## BEGIN Document excerpt

“Some days you would have to eat a bit of toast for dinner and some days you would have a nice bit of pasta, it was what it was and we all mucked in together,” Russell Martin recalls.
Now five seasons into a management career in the EFL, following a 15-year playing career, Martin smiles despite describing the difficult circumstances of his adolescence.
Around the millennium, in Brighton, a teenage Martin lives with only his brothers – two older and one younger – and is already working either side of school to help support the family.
Martin would clean pubs in the morning, clean windows in the evening and also worked in corner shops Co-op and Spar. An older brother’s business bore much of the financial burden.
In previous interviews, he revealed he was eight when his family had to move as his father lost the home due to gambling addiction. The brothers were later left alone after a messy divorce.
“Growing up, I saw a lot of stuff I wouldn’t want my kids to see and saw a lot of people I didn’t like – you either try and change the cycle or you become the next part,” he tells the Daily Echo.

## END Document excerpt
## BEGIN Record list

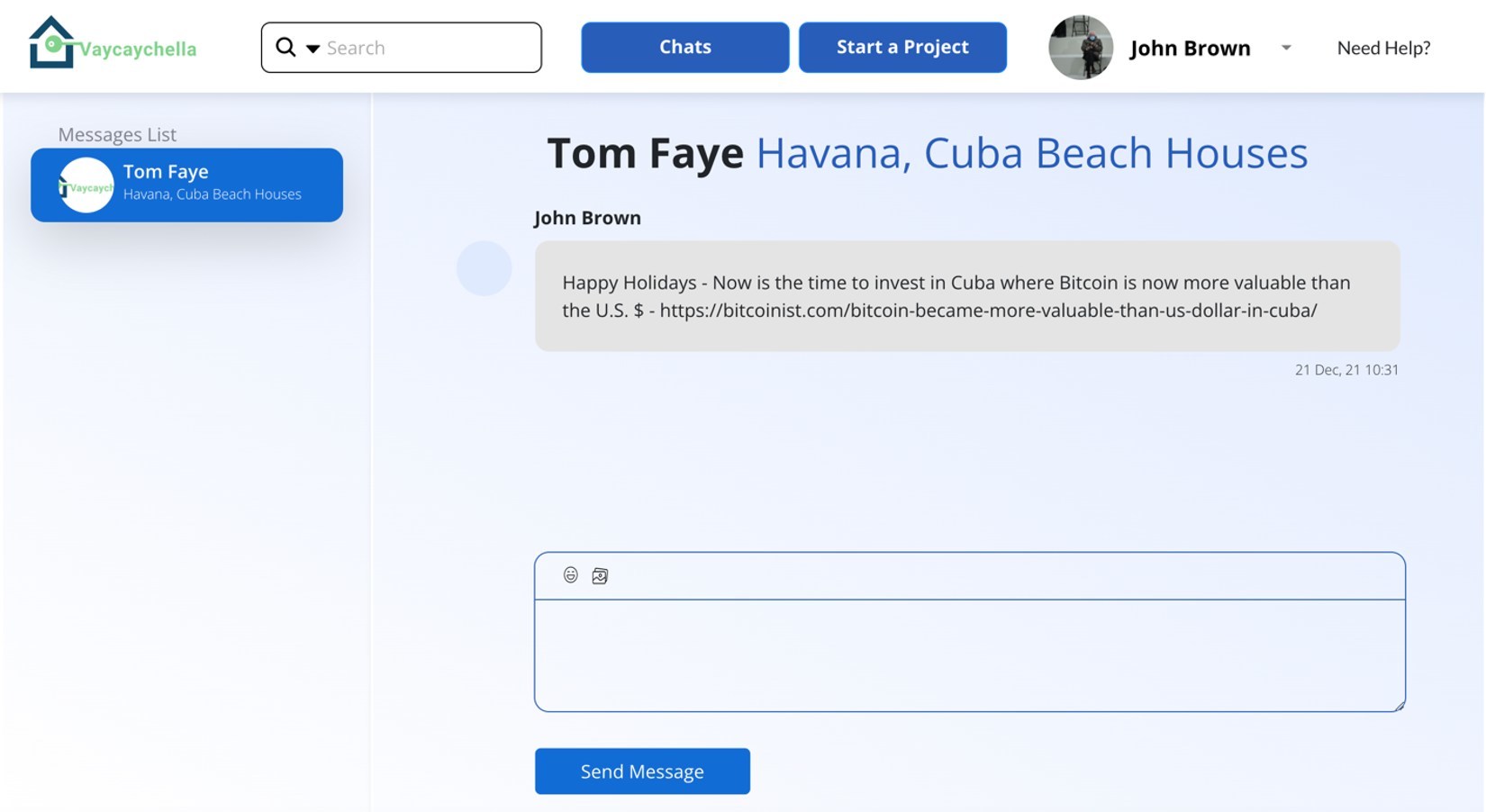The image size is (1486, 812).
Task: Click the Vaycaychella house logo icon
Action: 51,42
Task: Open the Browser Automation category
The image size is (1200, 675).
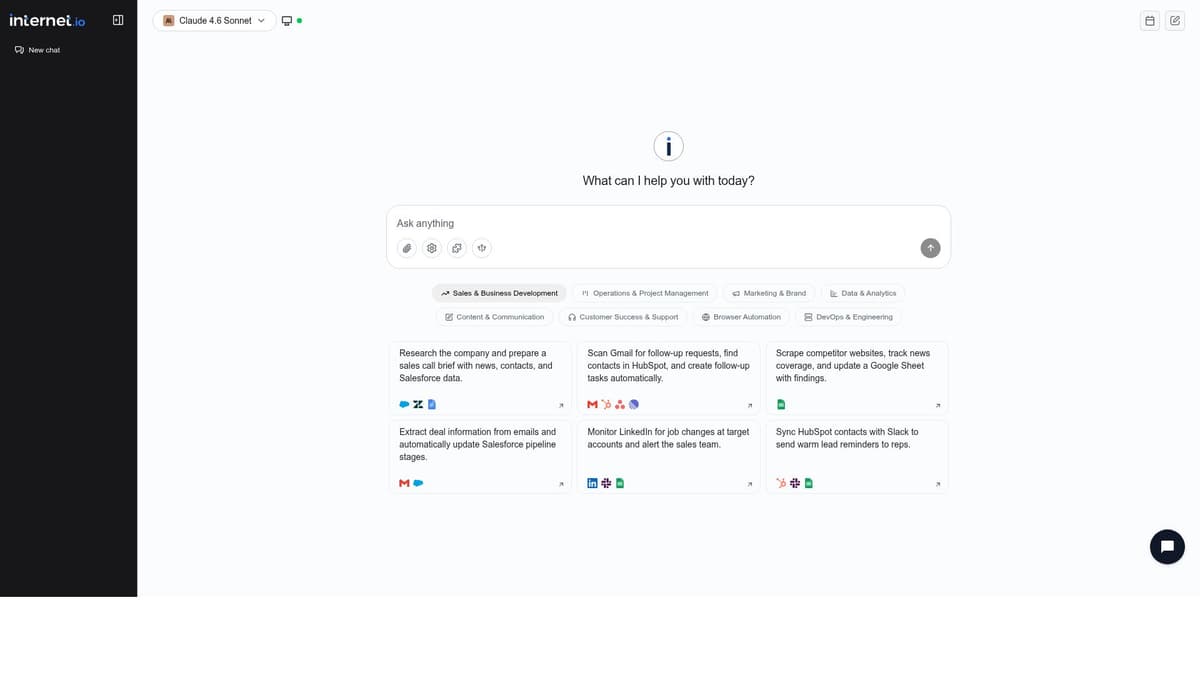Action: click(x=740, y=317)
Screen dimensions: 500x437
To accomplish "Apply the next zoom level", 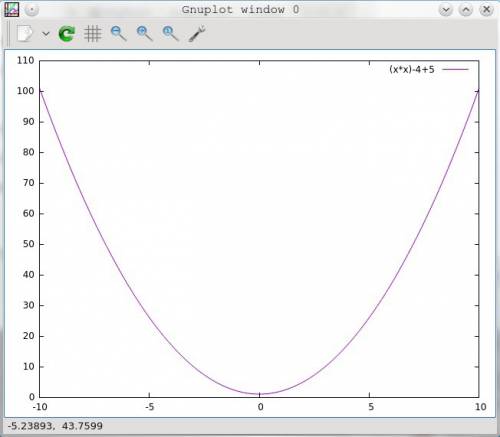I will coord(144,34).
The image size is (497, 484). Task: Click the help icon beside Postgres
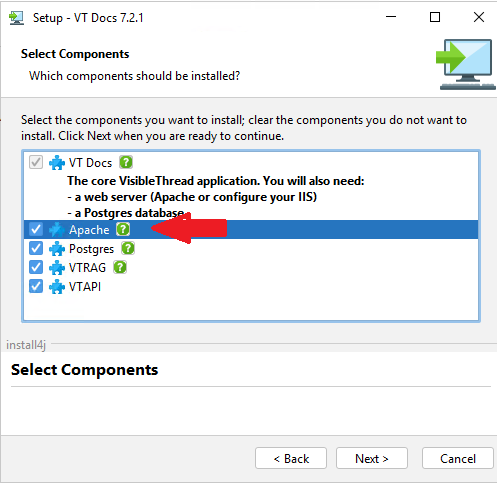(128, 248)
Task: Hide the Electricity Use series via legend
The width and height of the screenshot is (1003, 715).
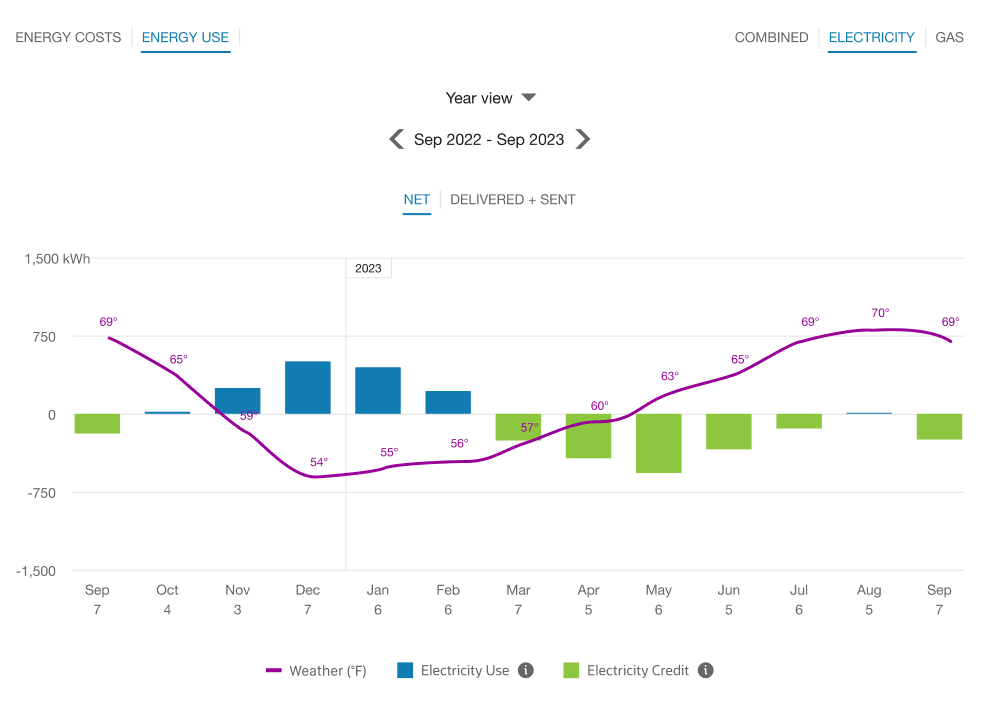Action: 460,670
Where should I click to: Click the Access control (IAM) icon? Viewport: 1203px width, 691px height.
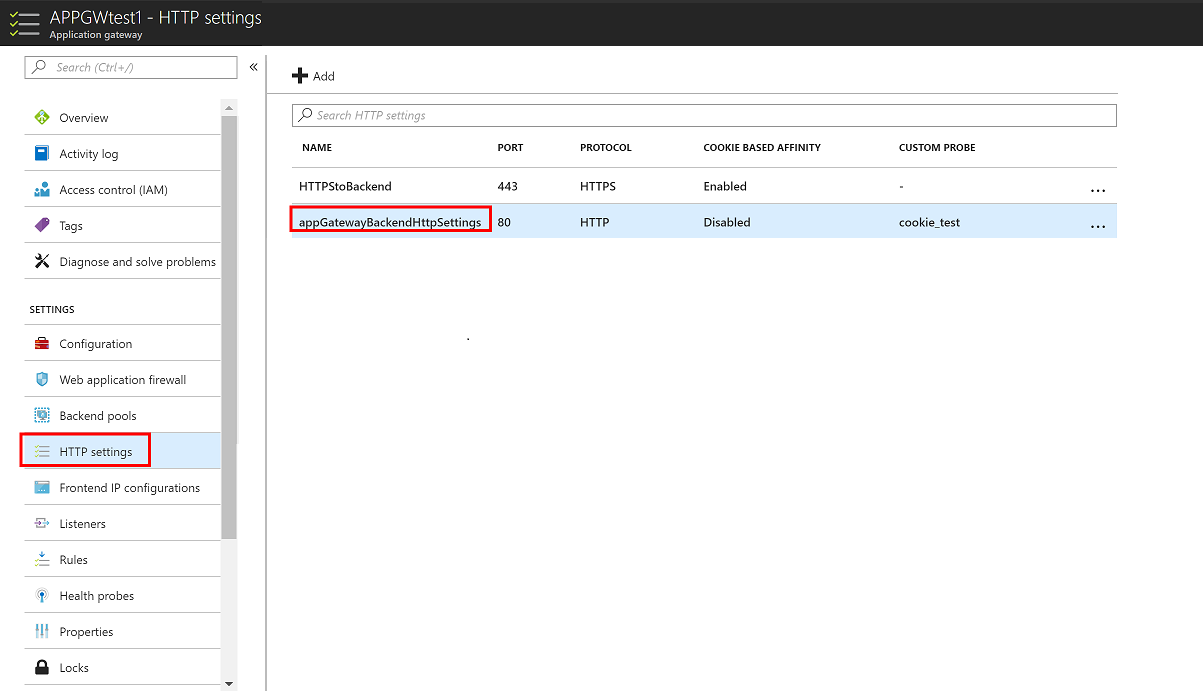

## END Record list

_Given exercise 1_.
In the text about Russell Martin's upbringing, how old was he when his family had to move?
_Given exercise 2_.
Carry on the text about Russell Martin's upbringing from where it stops.
The listing has nothing to do with the text about Russell Martin.

_Right answer 1_.
He was eight.

_Right answer 2_.
“I think it helped me grow emotional intelligence and understanding people’s energy and trusting my gut instinct on that.
“It was quite tough at times, going to work at 15 because no parents were home anymore. But we had to find a way between us, we didn’t have much choice.
“It gives you a bit of gratitude. The kid that was there at 15, doing this now – I feel very grateful, it’s how I can maintain some sort of calm amongst all of the chaos.”
Martin is speaking to the Daily Echo for over an hour in this interview, having just invited us to watch the morning’s training and to eat lunch in the first-team player and staff canteen.
The 37 year old, whose family also included his best friend from school, fostered by Martin’s mother since the age of 11, has done a lot of thinking.
Martin almost left to study coaching and journalism in America – he insists he would not make a good sports reporter in the modern era – before getting his break at Wycombe in 2004.
During his twenties, one of his brothers introduced Martin to some aspects of Buddhism – although the former defender admits he is still not massive on organised religion.
One aspect he has taken into his personal and professional life is the idea of karmic retribution. A cause-and-effect principle that sees future consequences for good and bad deeds.
“I think what you put out you get back, and you attract good people if you try and be a good person – but I know I have the capability to be quite horrible or ruthless,” Martin explained.
“I think the people who pretend they haven’t got the capability to do something quite bad are the people you should worry about.
“I saw so much of it in my upbringing, so I know it’s in there somewhere. This game can be quite brutal and I choose to connect with people,” he added.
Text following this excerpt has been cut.